- Deutsche Bank stopped taking on new clients in 109 states
- Cryan is working to avoid repeat of fines plaguing the firm
Deutsche Bank AG co-Chief Executive Officer John Cryan says banks in developed nations face a difficult decision: pull back from dealing with the world’s poorest countries, or else defy regulations that sometimes clash when seeking to both prevent financial crime and customers’ privacy.
Compliance with so-called know-your-client rules mean banks must know about the customers of the correspondent banks they deal with in developing nations, often an impossible task while keeping on the right side of data-protection rules, Cryan said on a panel at the World Economic Forum in Davos, Switzerland on Wednesday.
“We just stopped on-boarding clients in 109 countries which we agreed with our regulators were highest-risk countries,” Cryan said. Instead of breaking laws, banks “exit correspondent banking, and all that leads to is marginalization and social exclusion for the, 109 in our case, riskiest and therefore least developed countries in the world.”
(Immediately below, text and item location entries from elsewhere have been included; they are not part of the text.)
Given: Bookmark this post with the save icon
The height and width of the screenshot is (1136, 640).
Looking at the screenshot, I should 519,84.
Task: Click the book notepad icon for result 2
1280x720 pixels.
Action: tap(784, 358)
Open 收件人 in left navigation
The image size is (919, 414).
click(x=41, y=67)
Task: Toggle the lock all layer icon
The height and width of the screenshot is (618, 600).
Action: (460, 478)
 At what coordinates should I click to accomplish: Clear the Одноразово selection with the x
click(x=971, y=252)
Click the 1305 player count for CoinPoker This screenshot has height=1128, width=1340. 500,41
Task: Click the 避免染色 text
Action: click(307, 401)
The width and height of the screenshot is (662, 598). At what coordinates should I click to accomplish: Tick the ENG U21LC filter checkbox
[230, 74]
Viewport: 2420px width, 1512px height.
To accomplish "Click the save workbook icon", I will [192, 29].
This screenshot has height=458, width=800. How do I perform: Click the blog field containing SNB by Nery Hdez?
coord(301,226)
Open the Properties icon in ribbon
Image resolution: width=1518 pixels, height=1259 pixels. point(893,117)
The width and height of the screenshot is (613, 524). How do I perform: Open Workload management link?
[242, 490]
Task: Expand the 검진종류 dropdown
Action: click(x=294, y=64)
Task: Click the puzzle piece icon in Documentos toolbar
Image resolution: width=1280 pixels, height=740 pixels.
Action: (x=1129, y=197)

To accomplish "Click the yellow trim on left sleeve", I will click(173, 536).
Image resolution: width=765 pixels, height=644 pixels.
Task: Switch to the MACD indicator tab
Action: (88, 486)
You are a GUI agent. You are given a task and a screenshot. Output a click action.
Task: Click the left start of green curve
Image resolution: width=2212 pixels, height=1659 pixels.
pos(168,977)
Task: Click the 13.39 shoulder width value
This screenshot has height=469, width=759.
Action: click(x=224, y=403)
Cryan is working to avoid a repeat of the billions of dollars of fines and legal settlements that have eaten into Deutsche Bank’s capital and helped to make it the worst-valued global bank. Deutsche Bank said in November that it would stop taking on new clients in certain locations that have “higher risk weightings” as the company reviews its procedures. It didn’t specify the number of countries affected.
The company said in October that it would exit 10 countries to reduce costs as well as the bank’s complexity. Deutsche Bank has a presence in more than 70 countries, according to its website.
There are 195 independent states, according to the U.S. State Department’s website.